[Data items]

-----

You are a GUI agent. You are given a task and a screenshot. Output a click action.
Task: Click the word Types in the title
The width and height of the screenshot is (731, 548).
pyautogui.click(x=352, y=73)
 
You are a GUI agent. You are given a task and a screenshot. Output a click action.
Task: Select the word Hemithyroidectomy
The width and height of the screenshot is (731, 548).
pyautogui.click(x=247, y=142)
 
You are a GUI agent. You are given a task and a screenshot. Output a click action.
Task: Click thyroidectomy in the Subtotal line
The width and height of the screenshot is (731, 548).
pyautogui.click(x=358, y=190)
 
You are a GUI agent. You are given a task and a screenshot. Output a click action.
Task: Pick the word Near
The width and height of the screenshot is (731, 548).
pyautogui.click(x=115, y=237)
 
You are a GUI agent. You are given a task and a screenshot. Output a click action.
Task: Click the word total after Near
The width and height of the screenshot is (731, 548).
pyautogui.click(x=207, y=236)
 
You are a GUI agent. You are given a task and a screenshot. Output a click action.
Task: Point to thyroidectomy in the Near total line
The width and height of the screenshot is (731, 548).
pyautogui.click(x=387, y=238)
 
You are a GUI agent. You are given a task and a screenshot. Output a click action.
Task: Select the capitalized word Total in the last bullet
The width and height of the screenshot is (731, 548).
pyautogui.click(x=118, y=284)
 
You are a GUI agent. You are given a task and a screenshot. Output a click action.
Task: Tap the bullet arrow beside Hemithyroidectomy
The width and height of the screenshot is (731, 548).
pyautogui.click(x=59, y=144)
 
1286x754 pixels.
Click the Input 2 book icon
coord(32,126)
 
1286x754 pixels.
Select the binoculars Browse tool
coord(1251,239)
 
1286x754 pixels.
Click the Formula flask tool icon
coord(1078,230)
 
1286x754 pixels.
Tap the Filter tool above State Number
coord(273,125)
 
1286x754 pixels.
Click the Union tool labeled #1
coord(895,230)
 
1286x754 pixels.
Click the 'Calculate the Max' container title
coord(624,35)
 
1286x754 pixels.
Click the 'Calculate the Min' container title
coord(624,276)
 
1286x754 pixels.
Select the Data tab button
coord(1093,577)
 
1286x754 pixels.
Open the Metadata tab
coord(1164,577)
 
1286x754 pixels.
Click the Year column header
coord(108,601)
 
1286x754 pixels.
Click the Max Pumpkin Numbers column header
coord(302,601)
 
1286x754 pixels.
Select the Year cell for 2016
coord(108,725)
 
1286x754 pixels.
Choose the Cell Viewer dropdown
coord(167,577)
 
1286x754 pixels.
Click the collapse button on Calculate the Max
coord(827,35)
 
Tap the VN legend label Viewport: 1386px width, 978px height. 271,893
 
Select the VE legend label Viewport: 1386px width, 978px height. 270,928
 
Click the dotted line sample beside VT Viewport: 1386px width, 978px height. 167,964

-----

## CHALLENGE
Render the stretch from the start of the items through the line containing "pyautogui.click(x=352, y=73)" as a two-column CSV with the headers instruction and action. Give one row for each item, putting its text and its answer each in a single quoted field with line breaks replaced by spaces.

## FINAL ANSWER
instruction,action
"You are a GUI agent. You are given a task and a screenshot. Output a click action. Task: Click the word Types in the title The width and height of the screenshot is (731, 548).","pyautogui.click(x=352, y=73)"